El tono fanfarrón y matón de Trump en el escenario global —su búsqueda de mayor poder— se ha reflejado en sus evidentes tendencias autoritarias en el ámbito interno. Con un Congreso controlado por los republicanos que ha abdicado de su rol y responsabilidad como contrapeso al poder ejecutivo, el presidente ha lanzado ataques constantes contra el Estado de derecho y los tribunales, así como contra instituciones clave de la sociedad civil, como los medios independientes y las universidades privadas. Las mismas tácticas de presión que emplea con gobiernos extranjeros las está utilizando dentro de Estados Unidos. El resultado ha sido una sensación generalizada de ansiedad y miedo, agravada por recortes indiscriminados en la plantilla y los servicios del Gobierno federal, dirigidos por Elon Musk.
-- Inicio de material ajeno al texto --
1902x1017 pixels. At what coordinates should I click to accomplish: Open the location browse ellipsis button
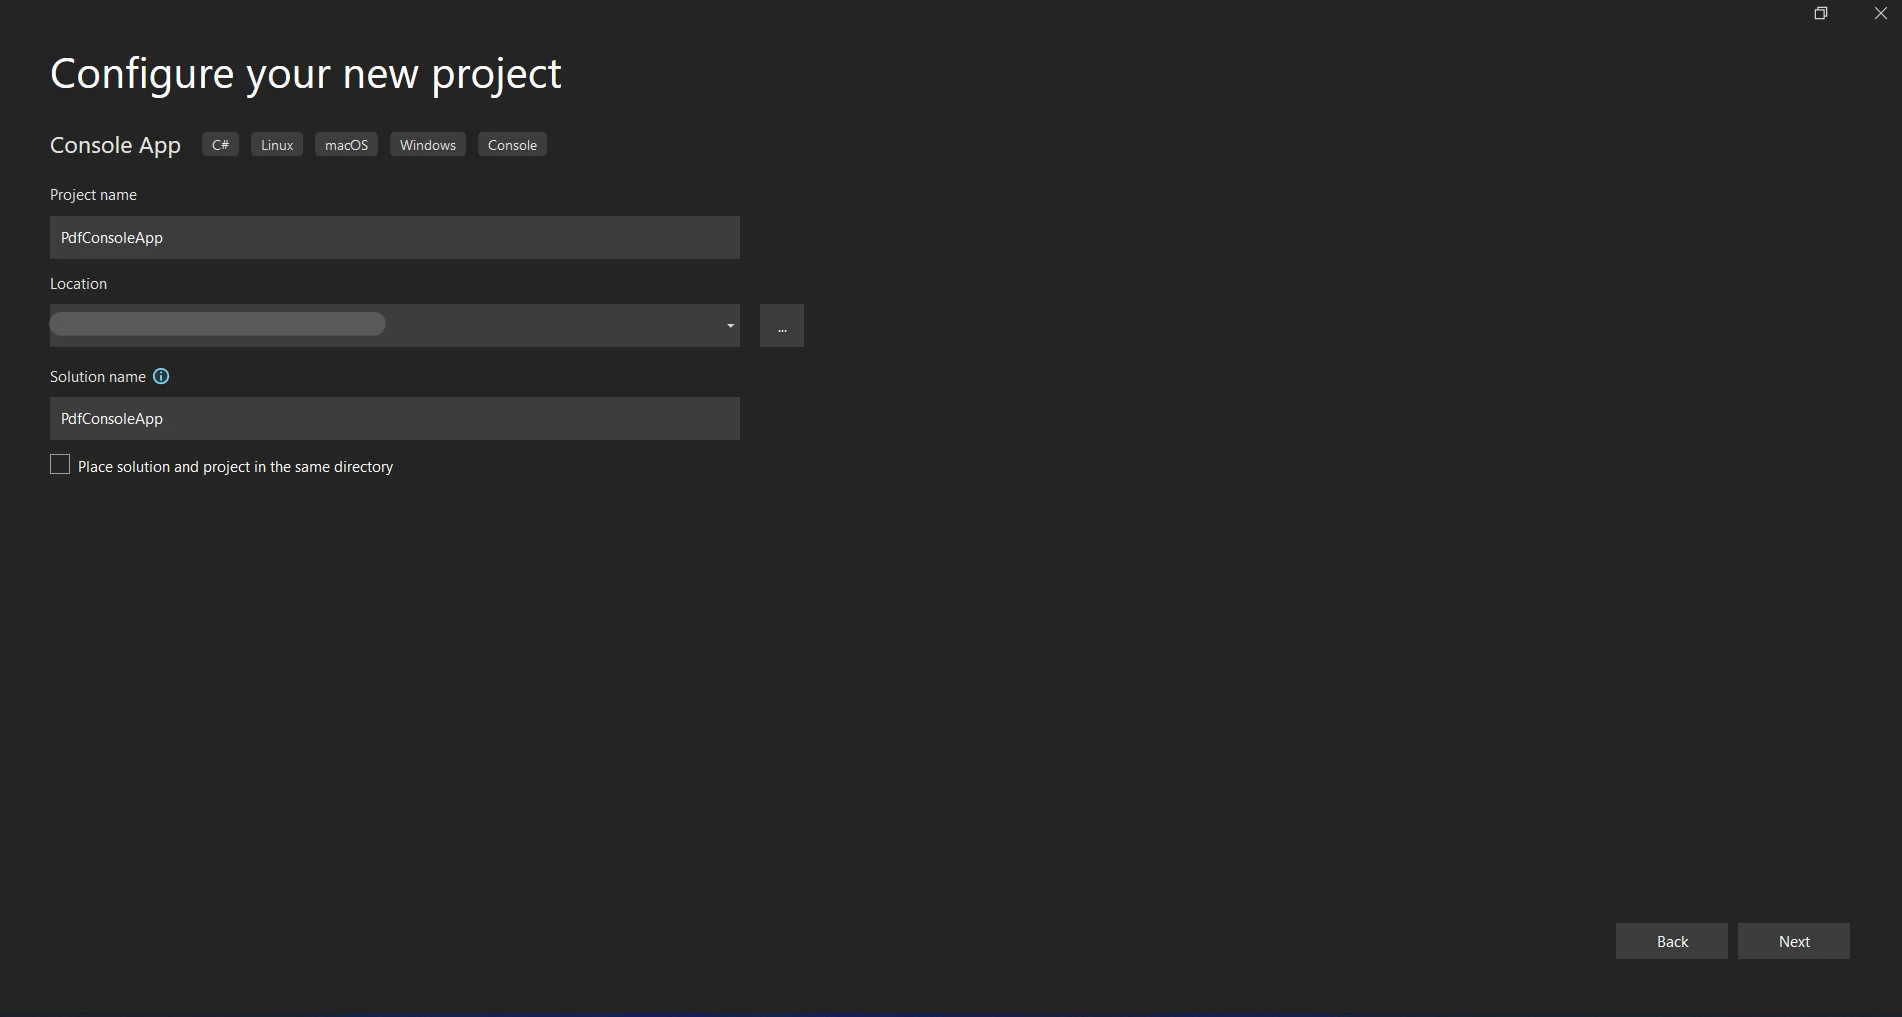(x=782, y=326)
Sin embargo, al cumplirse los 100 días, hay señales de que un Trump envalentonado y confiado ha ido demasiado lejos, provocando una reacción social contra sus políticas internas y externas. Aunque la opinión pública estadounidense se ha inclinado a favor de una mayor seguridad fronteriza y deportaciones masivas, la incompetencia y crueldad —y la total falta de debido proceso— con la que se está aplicando la política es ampliamente rechazada. A nivel humano, las desgarradoras historias e impactantes imágenes se acumulan, ejemplificadas por los más de 200 presuntos criminales venezolanos deportados a lo que se conoce como el “gulag tropical” de El Salvador.

Las encuestas más recientes, coincidiendo con los 100 días en el cargo, sugieren que, más allá de su núcleo duro, Trump ha perdido un apoyo significativo entre el pueblo estadounidense. Incluso en inmigración, que ha sido su tema estrella, ahora más estadounidenses desaprueban que aprueban su política. En casos específicos los números son aún peores. Según una encuesta del Washington Post, solo el 21% de los votantes independientes quiere que Kilmar Abrego García, deportado injustamente, permanezca encarcelado en El Salvador, mientras que el 39% cree que debería regresar a Estados Unidos.
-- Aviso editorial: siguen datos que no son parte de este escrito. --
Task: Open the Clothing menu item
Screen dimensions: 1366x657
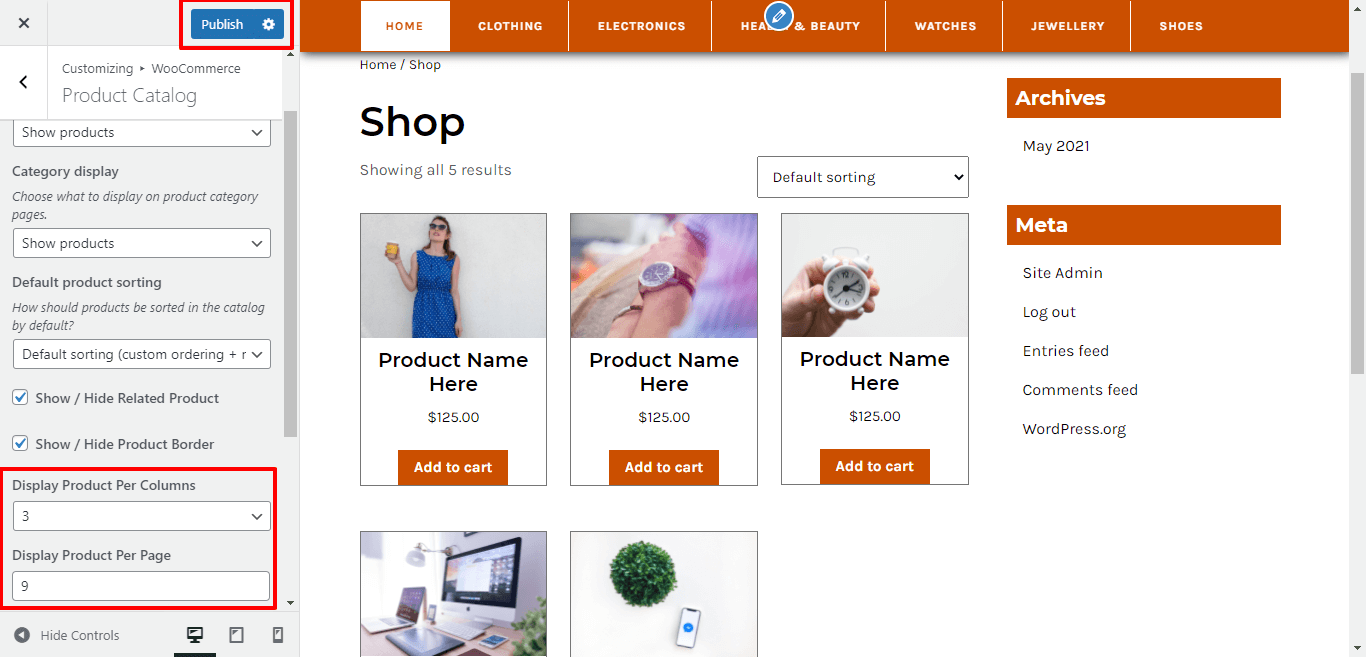Action: coord(510,26)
Diversas encuestas muestran que el 60% de los estadounidenses desaprueban la política exterior de Trump, la cifra más alta desde que se comenzó a medir este dato a finales de los años 70. Los niveles de desaprobación en comercio y aranceles son aún más altos. Trump recibió buena calificación por la gestión de la economía en su primer mandato (antes de la COVID), pero hoy la gran mayoría de los estadounidenses desaprueban su desempeño. Una economía en deterioro podría incluso volcar en su contra a sus seguidores más leales.
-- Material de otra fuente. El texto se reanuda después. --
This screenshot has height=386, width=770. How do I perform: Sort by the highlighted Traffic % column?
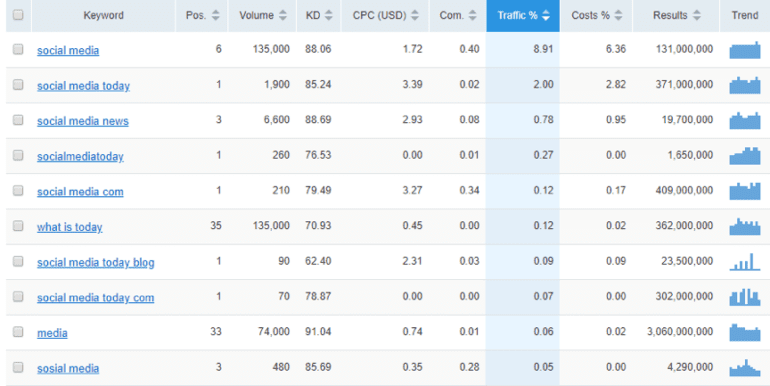click(x=523, y=16)
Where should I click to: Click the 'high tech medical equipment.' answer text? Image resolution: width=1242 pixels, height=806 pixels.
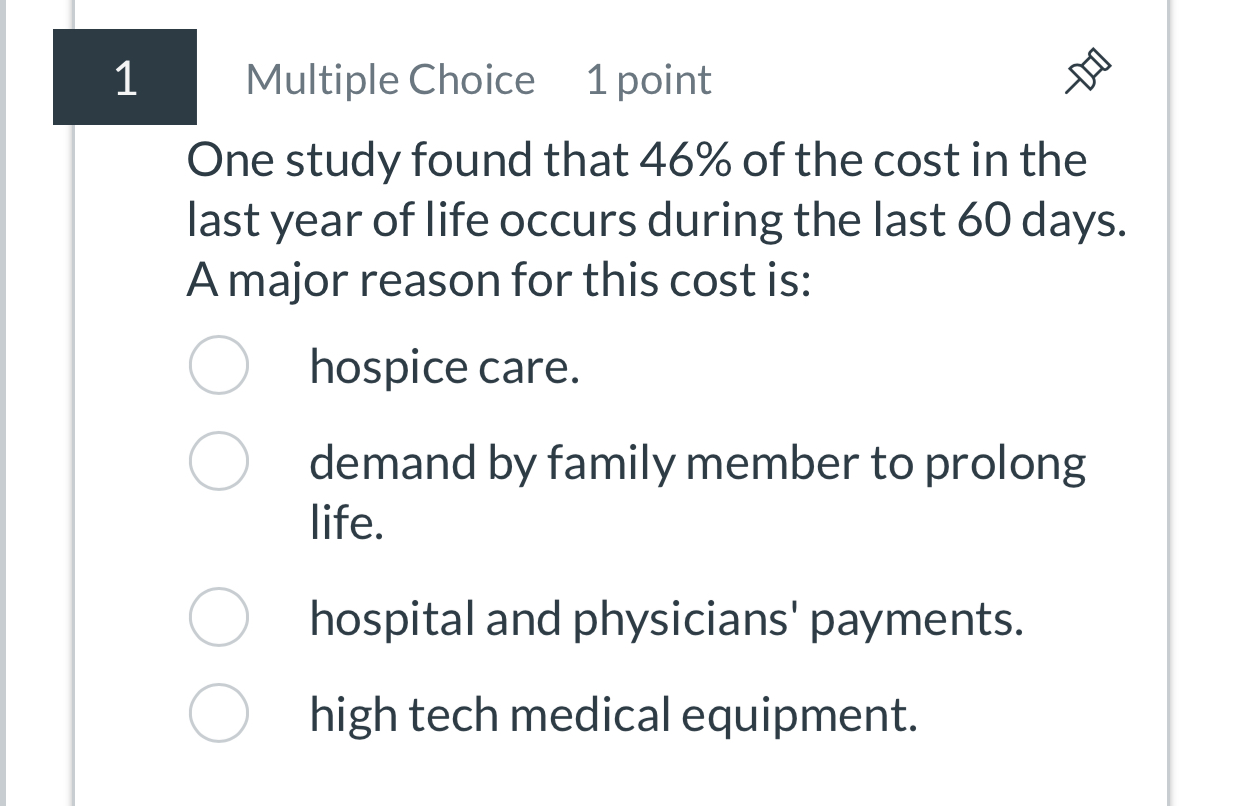(x=614, y=713)

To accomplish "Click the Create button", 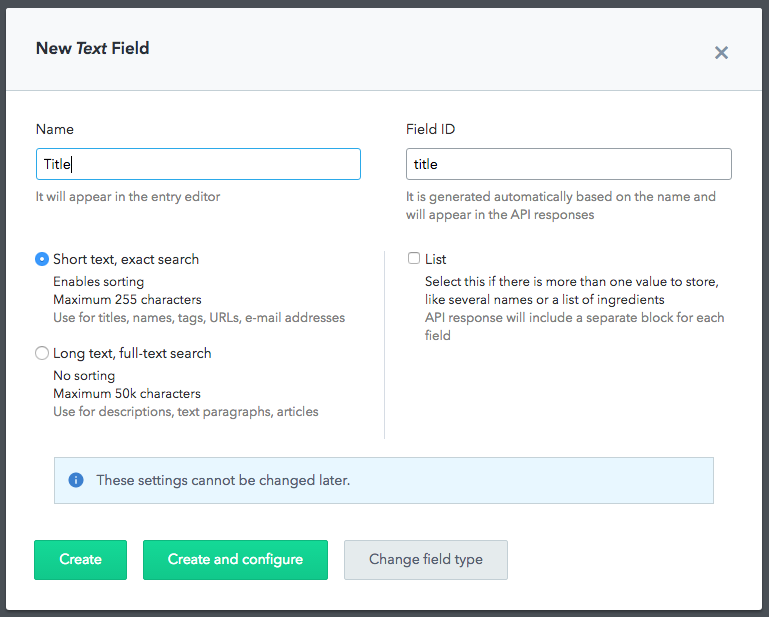I will point(80,559).
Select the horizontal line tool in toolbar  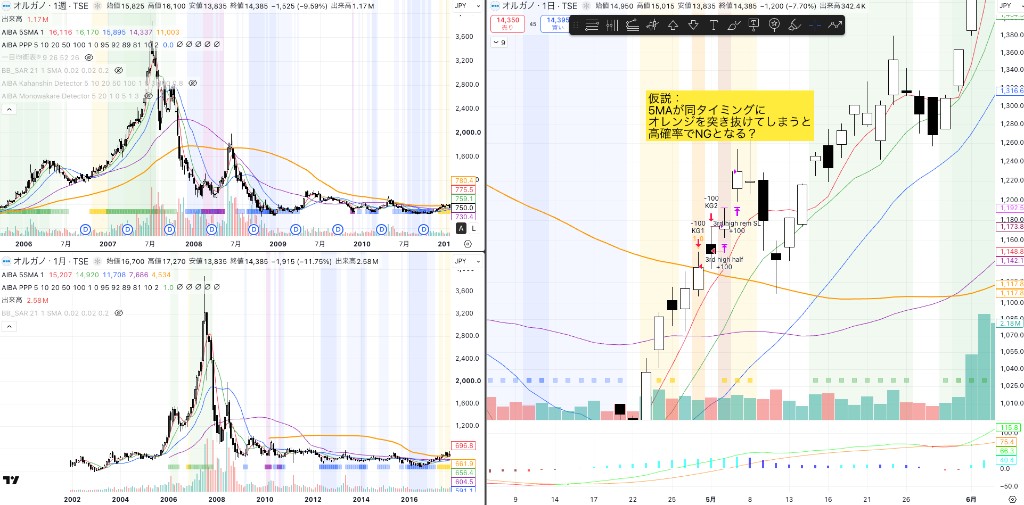[x=592, y=25]
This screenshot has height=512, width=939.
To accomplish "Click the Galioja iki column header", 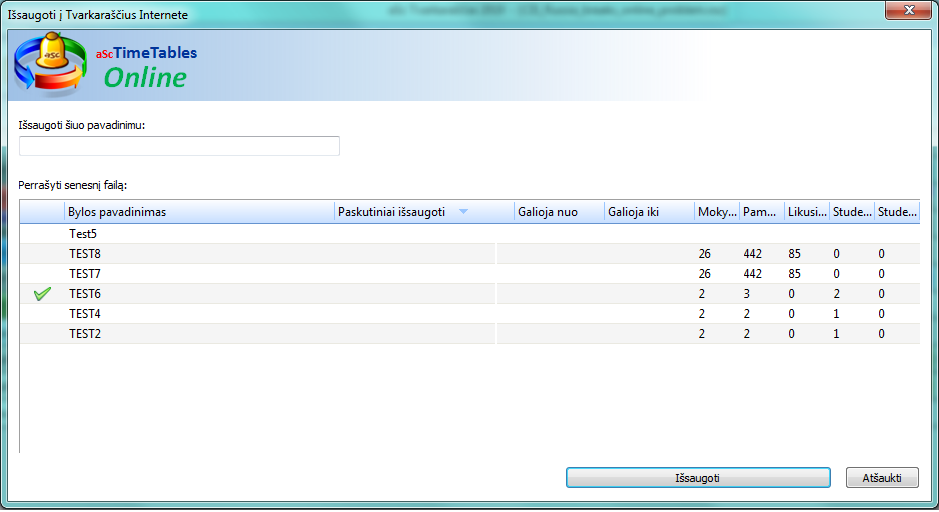I will 648,212.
¿Afectarán los malos números a Trump y lo llevarán a ajustar sus políticas? Tal vez, en cierta medida. El problema, sin embargo, es que incluso si se inclina hacia una u otra dirección, seguirá siendo, como siempre lo ha sido, impredecible —difícilmente una receta para generar mayor confianza—. Es posible que más republicanos en el Congreso, que podrían enfrentarse a votantes descontentos en las elecciones de noviembre del próximo año, comiencen a distanciarse de Trump y a contenerlo, intentando frenar el autoritarismo en casa y el aislamiento en el mundo.

El panorama es sombrío. Sin embargo, aunque los puentes de Estados Unidos con el mundo están dañados, no están completamente destruidos. Es urgente cambiar de rumbo. De lo contrario, la soledad de Estados Unidos en estos primeros 100 días del segundo mandato de Trump será cada vez más difícil de revertir.

Michael Shifter es expresidente del Diálogo Interamericano. Actualmente es investigador sénior en el Diálogo e imparte clases en las universidades de Georgetown y George Washington.